Une telle raison pourrait se trouver dans le fait que nous savons que pris individuellement, nous n’avons pas les moyens de combattre la famine et les maladies. Ce raisonnement revient à dire que nous ne sommes pas obligés d’aider les plus pauvres car nul ne peut, pris isolément, résoudre tous les problèmes d’inégalités entres les hommes. Nous ne serions donc pas responsables individuellement de la mort de millions de malchanceux étant donné que nous ne pouvons pas nous acquitter de l’obligation de lutter contre la pauvreté de tous. Cependant, cela revient seulement à constater que personne ne peut se voir attribuer « la responsabilité de sauver tout le monde […] Il ne s’ensuit nullement que nous sommes dégagés de l’obligation de sauver tel ou tel individu, ou même le plus de gens possible. » (3).

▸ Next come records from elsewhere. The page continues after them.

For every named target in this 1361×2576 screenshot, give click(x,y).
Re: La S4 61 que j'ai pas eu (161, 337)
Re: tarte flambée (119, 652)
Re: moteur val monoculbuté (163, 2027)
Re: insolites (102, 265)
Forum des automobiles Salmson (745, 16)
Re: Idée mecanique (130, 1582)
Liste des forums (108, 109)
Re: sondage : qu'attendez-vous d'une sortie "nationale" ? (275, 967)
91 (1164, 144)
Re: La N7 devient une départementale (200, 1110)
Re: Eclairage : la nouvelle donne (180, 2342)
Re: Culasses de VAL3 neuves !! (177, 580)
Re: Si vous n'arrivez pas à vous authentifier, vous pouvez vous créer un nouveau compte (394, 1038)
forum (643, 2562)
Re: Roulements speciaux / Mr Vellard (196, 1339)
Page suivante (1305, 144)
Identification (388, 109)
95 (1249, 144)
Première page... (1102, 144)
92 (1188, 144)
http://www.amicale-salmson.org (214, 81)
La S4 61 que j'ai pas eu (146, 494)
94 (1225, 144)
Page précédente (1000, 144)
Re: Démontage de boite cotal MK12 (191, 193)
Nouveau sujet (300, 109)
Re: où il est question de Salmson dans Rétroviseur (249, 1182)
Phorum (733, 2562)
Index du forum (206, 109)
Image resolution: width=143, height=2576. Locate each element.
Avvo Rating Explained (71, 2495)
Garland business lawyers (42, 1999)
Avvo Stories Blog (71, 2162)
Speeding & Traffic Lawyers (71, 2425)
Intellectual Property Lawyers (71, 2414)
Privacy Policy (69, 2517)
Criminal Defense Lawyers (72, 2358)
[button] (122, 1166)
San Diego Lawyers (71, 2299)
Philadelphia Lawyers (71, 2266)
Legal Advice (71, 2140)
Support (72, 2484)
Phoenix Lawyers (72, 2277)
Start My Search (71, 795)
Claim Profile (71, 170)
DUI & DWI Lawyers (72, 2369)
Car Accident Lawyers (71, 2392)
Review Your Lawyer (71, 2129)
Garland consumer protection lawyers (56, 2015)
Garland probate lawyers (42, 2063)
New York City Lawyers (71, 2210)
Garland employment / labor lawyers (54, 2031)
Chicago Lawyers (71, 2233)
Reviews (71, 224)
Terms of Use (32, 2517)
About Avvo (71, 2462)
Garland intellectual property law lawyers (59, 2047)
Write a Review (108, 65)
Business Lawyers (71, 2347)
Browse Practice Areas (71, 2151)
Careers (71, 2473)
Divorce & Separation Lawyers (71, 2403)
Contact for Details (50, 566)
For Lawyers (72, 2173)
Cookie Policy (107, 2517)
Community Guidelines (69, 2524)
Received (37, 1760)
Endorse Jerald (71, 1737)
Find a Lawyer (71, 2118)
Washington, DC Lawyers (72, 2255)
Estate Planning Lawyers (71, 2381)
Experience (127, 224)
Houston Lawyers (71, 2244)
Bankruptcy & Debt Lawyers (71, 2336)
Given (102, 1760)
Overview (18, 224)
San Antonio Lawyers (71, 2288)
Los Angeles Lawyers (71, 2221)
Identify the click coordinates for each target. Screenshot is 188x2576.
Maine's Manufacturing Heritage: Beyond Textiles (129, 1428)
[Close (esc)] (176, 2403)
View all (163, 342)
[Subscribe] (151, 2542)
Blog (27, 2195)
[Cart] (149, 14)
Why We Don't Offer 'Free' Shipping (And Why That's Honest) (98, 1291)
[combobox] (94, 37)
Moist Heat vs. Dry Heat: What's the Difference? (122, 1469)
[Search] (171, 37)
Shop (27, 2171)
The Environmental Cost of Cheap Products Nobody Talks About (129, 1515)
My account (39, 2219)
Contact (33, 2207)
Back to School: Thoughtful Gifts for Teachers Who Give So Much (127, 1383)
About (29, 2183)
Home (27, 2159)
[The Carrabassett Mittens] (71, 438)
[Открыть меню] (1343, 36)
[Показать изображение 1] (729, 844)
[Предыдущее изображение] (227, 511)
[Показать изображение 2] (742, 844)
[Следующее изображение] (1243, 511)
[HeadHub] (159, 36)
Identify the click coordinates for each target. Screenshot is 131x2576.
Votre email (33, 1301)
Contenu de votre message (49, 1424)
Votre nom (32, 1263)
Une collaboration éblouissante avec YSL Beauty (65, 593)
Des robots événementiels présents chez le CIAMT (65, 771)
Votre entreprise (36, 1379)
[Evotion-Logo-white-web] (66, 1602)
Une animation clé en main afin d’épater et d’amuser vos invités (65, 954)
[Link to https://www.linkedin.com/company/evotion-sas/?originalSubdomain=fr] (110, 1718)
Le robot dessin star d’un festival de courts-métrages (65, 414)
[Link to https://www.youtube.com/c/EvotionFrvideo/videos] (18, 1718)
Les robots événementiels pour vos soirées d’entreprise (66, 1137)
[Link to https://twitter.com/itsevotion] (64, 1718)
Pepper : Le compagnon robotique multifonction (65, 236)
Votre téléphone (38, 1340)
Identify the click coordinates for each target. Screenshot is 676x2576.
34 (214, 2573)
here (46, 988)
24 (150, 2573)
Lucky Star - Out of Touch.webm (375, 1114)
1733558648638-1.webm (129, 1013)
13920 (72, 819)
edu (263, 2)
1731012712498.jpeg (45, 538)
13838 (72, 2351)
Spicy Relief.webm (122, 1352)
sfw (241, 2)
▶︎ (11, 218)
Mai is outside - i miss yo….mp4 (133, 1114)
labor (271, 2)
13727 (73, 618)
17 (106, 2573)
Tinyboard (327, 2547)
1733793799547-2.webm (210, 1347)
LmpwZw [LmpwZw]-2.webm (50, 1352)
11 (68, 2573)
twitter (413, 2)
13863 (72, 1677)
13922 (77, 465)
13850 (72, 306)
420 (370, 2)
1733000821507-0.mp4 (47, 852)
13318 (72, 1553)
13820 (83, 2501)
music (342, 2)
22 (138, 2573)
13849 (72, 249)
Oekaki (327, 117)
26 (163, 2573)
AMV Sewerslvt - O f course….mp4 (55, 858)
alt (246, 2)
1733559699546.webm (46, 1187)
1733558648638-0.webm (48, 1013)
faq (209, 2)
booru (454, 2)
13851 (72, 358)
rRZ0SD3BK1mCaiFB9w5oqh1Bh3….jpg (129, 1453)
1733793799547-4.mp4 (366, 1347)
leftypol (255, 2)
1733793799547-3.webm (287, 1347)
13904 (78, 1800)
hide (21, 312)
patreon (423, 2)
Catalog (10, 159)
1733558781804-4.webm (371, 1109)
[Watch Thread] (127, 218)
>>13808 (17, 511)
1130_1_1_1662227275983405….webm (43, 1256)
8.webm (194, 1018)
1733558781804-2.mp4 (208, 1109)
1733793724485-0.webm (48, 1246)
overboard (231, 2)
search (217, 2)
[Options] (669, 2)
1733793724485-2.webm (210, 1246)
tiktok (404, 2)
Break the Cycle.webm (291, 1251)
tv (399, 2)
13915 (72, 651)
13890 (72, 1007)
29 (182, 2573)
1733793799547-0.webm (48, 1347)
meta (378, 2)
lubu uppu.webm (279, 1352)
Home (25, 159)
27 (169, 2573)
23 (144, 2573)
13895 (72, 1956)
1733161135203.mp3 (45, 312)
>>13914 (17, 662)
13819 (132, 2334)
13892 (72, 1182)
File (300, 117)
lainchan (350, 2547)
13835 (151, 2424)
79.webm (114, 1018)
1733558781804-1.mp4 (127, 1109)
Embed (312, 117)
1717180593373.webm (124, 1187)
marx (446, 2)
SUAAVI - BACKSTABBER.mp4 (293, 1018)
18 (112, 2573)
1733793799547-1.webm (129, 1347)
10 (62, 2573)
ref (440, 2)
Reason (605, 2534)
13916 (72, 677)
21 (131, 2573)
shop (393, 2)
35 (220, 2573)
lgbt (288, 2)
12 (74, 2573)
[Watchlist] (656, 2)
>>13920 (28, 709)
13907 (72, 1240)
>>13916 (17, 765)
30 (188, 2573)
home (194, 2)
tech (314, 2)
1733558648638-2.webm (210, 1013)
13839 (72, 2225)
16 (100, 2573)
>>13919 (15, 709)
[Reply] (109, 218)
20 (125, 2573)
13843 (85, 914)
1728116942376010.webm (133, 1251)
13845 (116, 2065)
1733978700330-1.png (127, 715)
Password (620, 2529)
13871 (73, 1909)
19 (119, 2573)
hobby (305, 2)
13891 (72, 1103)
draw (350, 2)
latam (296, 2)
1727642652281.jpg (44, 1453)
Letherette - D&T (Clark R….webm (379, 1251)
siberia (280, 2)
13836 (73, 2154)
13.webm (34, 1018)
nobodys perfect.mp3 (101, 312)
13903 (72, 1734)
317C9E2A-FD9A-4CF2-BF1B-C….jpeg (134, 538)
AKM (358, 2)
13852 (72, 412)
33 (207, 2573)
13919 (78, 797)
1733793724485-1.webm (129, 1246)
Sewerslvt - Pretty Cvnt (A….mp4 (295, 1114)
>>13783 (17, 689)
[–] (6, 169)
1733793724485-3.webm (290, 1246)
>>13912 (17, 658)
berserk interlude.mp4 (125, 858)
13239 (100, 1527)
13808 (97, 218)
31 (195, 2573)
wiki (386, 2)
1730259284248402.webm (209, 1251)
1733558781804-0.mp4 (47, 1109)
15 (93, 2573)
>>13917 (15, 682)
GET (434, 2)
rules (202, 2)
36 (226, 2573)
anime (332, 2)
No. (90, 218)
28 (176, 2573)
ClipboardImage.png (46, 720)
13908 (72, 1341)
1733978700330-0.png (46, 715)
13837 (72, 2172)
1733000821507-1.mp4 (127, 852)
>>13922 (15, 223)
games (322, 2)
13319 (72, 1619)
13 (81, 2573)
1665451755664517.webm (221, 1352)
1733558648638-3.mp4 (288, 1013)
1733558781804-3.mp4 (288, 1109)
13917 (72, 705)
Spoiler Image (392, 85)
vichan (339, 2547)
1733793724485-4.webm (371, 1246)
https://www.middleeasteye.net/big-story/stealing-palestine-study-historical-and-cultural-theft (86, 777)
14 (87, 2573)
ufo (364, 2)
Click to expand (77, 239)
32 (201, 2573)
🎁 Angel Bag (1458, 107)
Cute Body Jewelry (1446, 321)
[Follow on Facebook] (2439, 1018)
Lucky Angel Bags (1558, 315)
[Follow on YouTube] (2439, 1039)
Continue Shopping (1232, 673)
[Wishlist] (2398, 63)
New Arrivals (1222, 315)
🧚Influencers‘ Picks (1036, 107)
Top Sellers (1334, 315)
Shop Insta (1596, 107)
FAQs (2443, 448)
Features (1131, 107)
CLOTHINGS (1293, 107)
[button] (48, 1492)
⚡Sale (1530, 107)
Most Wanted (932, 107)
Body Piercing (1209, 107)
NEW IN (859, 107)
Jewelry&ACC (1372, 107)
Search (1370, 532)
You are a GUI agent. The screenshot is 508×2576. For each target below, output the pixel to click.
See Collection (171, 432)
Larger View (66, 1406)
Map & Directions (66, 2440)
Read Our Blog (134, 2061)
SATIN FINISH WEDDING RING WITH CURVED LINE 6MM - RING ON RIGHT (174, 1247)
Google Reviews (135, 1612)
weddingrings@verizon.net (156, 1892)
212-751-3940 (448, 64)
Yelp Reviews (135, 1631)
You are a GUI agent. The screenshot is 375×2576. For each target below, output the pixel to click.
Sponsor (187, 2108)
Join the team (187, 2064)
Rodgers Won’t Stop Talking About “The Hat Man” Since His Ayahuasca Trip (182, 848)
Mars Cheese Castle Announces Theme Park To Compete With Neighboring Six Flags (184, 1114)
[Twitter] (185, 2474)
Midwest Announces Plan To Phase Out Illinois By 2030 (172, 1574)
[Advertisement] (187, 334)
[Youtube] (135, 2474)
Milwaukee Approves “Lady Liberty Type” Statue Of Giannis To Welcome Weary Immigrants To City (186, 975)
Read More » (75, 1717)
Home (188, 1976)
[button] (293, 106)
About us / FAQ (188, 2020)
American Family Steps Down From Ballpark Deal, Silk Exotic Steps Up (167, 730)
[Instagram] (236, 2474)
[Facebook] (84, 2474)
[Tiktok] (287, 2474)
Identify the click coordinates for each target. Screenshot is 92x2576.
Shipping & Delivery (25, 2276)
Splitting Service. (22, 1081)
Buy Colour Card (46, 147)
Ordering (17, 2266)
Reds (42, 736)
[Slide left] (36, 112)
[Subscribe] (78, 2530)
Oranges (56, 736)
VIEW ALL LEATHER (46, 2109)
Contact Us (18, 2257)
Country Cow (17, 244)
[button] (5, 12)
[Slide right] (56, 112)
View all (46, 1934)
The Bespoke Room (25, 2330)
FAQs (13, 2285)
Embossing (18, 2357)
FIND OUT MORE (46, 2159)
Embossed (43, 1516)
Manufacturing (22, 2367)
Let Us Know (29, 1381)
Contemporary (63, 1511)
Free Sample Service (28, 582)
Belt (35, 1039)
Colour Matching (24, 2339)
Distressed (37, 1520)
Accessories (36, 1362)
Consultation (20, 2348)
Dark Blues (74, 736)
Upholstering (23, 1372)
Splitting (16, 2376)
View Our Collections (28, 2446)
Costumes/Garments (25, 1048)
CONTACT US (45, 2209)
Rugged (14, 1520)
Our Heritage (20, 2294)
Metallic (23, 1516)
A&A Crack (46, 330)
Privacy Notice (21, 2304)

Si nous n’avons pas le pouvoir d’aider tous les êtres humains dans le besoin, nous avons au moins le pouvoir d’aider quelques personnes (4).

C’est d’ailleurs là ce qui différencie le devoir de ne pas tuer et le devoir de ne pas laisser quelqu’un mourir de faim : nous pouvons parfaitement nous acquitter du premier et vivre, comme la majorité des hommes, sans tuer un individu, tandis qu’il est impossible de ne pas laisser au moins quelqu’un mourir de faim. Mais cette différence ne permet nullement de soutenir raisonnablement que laisser mourir quelqu’un de faim est moins grave que de tuer.

D’autre part, nous pourrions réfuter l’Equivalence en prétextant que des milliers d’autres personnes que nous, notamment des personnes aux revenus plus importants, pourraient assumer le devoir d’aide humanitaire. Malheureusement, ces milliers d’autres personnes, dans leur grande majorité, n’agissent pas davantage. C’est d’ailleurs là ce qui permet, selon Rachels, d’expliquer notre faible sentiment de culpabilité : « L’acuité de notre éventuel sentiment de culpabilité dépend, dans une certaine mesure, du comportement de notre entourage. » (5). Nous ne nous investissons pas assez pour aider les pauvres du fait de l’absence généralisée d’engagement. Nous pouvons constater que la majorité des gens au train de vie relativement aisé qui nous entourent ne se mobilise pas plus que nous pour combattre la faim dans le monde, ce qui nous permet d’avoir la conscience en paix, et de ne pas nous sentir coupables en comparant notre engagement à celui de nos voisins. Mais l’indifférence généralisée ne constitue en aucun cas une justification morale de notre absence d’engagement. La culpabilité ne se divise pas mais se multiplie : plus nous sommes nombreux à rester indifférents, plus nous sommes nombreux à être coupables.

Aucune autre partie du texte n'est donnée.